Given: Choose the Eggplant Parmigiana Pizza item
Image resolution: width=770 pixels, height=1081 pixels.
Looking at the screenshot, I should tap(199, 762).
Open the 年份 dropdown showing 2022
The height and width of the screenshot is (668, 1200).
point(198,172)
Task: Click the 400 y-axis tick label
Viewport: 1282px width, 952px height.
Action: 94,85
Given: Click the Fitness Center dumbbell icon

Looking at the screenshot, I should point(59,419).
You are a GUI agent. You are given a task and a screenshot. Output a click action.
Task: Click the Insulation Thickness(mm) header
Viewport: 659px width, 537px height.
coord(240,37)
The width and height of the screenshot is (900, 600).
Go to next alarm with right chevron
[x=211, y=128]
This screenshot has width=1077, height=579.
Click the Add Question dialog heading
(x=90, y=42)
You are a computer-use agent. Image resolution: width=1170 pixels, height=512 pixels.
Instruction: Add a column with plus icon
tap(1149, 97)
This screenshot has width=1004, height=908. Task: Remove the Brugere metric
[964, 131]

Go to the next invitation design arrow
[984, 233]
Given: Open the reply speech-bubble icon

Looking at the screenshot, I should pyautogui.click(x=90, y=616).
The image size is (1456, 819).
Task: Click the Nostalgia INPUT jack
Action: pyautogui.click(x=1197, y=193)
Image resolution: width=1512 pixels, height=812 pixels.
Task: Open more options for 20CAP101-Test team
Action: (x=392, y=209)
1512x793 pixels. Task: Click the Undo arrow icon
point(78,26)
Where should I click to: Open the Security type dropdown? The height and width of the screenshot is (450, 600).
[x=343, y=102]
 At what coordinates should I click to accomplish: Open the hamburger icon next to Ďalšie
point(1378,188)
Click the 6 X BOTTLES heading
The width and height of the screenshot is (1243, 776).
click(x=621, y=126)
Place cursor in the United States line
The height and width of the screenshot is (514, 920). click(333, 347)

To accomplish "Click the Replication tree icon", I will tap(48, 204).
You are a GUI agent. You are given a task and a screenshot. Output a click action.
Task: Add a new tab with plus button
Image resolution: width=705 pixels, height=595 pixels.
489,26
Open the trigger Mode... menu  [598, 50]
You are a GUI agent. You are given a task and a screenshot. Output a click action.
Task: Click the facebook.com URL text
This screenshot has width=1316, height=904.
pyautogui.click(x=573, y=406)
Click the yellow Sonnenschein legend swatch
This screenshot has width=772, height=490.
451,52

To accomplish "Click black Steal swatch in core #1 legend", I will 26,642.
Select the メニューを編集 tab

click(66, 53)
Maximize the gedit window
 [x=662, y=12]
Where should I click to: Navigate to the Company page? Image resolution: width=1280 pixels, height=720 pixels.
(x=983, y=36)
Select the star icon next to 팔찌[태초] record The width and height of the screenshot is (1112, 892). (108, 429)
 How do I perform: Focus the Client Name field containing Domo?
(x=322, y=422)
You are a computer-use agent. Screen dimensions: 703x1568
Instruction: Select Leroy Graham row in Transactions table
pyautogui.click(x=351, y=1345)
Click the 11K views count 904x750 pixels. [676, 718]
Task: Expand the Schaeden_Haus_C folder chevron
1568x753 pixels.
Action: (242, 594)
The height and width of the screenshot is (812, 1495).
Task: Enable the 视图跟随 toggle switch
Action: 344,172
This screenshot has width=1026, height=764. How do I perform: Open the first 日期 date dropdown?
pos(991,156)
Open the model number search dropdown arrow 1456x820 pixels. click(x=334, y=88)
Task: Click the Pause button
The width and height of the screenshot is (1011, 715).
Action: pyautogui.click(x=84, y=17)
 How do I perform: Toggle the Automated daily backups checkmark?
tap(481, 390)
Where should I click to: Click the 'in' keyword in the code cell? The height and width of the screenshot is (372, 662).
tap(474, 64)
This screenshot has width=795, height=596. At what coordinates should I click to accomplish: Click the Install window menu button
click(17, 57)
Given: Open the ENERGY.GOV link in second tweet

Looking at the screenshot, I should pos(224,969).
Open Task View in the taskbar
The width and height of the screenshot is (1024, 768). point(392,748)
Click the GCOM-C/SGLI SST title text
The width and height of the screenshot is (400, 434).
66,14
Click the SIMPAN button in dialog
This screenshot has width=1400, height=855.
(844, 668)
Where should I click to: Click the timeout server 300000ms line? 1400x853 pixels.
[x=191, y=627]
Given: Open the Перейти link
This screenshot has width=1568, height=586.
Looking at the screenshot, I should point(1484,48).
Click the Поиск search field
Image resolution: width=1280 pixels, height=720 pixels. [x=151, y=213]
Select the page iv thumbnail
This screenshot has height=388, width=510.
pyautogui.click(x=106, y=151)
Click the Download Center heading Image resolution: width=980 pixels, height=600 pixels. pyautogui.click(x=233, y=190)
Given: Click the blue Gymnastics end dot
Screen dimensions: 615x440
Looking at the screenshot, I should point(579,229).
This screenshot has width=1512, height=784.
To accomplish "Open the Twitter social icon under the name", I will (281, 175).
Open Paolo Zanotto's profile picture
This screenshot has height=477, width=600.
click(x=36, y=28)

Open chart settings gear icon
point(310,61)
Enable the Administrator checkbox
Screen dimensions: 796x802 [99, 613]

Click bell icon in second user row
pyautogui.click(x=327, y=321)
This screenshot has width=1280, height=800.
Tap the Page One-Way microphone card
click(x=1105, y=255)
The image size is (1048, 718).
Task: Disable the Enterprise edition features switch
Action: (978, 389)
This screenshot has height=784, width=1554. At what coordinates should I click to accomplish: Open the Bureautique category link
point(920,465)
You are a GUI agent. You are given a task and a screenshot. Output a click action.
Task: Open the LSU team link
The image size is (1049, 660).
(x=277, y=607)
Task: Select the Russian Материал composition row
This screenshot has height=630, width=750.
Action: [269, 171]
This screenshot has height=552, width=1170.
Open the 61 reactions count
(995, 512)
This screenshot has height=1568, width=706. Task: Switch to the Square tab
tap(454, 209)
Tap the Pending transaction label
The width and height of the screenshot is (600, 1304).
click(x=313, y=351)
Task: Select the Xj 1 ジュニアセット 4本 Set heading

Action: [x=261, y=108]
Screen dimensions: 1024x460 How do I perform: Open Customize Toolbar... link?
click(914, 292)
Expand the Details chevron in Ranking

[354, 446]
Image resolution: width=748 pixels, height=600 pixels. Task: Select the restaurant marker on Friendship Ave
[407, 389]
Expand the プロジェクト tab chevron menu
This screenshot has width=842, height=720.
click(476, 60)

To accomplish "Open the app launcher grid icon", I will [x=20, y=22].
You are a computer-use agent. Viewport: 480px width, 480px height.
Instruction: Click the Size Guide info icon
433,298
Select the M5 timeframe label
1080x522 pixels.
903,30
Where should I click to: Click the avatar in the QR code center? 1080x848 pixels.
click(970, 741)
============================================================
> **What to do**
Scan the entries above for the string "computer" and copy each line containing it.

> **Written answer**
You are a computer-use agent. Image resolution: width=1170 pixels, height=512 pixels.
You are a computer-use agent. Screen dimensions: 703x1568
You are a computer-use agent. Viewport: 480px width, 480px height.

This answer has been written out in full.